If the number of reads is about 10 million, you will be able to analyze approximately 10,000 genes from the highest expression. However, if you try to extend the dynamic range, you find that the number of reads required increases dramatically.
In addition to the number of reads, the amount of imputed RNA has a significant impact on the dynamic range. The dynamic range of ultra-low-input RNA-Seq and single-cell RNA-Seq data is exceptionally narrow.
Also, if you look at many datasets, you will find that there is about a two-fold difference in the number of maximum and minimum reads in most data sets. Data analysis must be adjusted to the narrowest dynamic range by nature. So it is dangerous to rely on the theoretical maximum reads on the sequencer's catalog when estimating the required number of reads. It would be realistic to plan an experiment on the assumption that you are getting samples with a half number of the max reads.
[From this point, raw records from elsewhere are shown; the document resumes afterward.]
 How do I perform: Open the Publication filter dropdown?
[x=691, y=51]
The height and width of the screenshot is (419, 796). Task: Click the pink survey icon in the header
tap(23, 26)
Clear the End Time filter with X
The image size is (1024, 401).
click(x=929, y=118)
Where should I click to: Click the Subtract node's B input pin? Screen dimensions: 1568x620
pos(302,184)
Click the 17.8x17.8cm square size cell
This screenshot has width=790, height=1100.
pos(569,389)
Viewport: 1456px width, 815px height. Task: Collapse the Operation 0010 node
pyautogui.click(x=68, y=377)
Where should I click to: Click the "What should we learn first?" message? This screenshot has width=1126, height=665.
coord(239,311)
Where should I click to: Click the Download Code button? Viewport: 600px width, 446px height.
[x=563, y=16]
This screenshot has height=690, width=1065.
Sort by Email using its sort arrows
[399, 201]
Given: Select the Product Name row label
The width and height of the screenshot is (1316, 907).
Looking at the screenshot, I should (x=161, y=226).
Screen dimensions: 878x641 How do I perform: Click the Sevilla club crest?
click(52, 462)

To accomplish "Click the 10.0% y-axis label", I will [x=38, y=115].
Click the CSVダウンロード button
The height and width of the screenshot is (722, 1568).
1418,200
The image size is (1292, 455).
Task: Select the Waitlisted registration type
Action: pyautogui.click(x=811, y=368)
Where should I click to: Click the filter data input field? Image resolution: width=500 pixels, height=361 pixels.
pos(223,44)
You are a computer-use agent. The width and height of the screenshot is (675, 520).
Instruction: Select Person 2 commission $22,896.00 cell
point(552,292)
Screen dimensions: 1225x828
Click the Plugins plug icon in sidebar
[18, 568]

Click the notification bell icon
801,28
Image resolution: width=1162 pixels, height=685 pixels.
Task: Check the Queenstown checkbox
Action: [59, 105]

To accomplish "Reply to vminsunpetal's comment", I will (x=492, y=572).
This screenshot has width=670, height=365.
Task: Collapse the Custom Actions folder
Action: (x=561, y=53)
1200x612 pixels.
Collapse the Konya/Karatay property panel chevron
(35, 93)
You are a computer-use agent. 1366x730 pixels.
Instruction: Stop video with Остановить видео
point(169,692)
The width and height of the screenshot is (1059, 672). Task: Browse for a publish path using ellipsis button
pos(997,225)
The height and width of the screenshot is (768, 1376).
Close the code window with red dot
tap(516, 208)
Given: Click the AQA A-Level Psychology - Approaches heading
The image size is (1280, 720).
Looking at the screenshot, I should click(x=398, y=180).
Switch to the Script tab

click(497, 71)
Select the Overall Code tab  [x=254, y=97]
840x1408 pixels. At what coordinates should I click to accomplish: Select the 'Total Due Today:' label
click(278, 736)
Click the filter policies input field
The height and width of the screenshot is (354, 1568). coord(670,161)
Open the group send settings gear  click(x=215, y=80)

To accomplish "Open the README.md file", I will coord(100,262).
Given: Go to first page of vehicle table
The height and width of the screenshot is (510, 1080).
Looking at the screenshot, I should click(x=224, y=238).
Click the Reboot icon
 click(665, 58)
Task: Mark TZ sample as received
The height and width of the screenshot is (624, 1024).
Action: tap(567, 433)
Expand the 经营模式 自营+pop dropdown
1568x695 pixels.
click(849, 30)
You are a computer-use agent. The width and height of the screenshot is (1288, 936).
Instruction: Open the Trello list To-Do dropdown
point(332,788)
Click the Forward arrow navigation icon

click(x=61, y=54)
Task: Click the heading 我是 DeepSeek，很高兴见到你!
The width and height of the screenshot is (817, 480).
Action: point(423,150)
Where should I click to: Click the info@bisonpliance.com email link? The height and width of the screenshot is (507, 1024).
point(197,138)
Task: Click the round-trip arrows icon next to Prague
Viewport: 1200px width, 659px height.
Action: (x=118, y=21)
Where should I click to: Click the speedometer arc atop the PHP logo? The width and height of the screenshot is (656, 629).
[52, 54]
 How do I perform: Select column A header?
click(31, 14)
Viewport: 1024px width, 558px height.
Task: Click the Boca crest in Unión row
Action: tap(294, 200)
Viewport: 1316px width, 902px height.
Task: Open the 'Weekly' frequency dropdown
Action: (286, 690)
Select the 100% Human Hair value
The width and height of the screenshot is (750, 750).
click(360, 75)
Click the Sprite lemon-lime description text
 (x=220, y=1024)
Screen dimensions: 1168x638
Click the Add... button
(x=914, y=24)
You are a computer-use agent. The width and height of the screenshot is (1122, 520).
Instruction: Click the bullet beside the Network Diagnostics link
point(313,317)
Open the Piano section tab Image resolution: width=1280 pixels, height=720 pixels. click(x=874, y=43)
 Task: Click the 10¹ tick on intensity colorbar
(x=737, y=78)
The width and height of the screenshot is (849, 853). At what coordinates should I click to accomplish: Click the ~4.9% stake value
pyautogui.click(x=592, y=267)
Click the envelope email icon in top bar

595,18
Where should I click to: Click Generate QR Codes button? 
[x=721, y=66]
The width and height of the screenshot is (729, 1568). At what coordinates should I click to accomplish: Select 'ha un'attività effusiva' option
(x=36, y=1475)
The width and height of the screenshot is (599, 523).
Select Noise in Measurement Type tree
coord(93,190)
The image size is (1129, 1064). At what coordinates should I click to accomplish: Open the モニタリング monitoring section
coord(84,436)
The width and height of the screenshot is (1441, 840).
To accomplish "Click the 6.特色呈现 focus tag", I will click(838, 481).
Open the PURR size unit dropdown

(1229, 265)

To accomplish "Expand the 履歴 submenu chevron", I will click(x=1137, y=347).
Sequencing only the close to 3' ends doesn't expand the dynamic range theoretically. A paper reports, "We found that the traditional whole transcript method and the 3' RNA-Seq method had similar levels of reproducibility. We found that the 3' RNA-Seq method detected more short transcripts than the whole transcript method." 3' RNA-Seq would be the right choice if you are interested in short transcripts, but it's not a method that you can reduce the number of reads as some ads claims.
Finally, let's talk about UMI, a device to correct the bias in PCR amplification. Deduplication of reads with identical UMIs brings the side effect of reducing the number of reads. We consider it as a trade-off because UMI costs the dynamic range. If the number of reads is more than ten times higher than required, then you will enjoy the positive side of UMI. However, for single-cell RNA-Seq or RNA-Seq from ultra-low-input, the number of reads is far from sufficient. In such cases, adding UMI processing in the pipeline can critically damage data quality.
Compared to the dynamic range of microarrays, 20-50 million rads are comparable to the Affymetrix 3' IVT GeneChip. And to rival Agilent's microarrays, we would expect you need about 100 million reads (200 million if paired-end).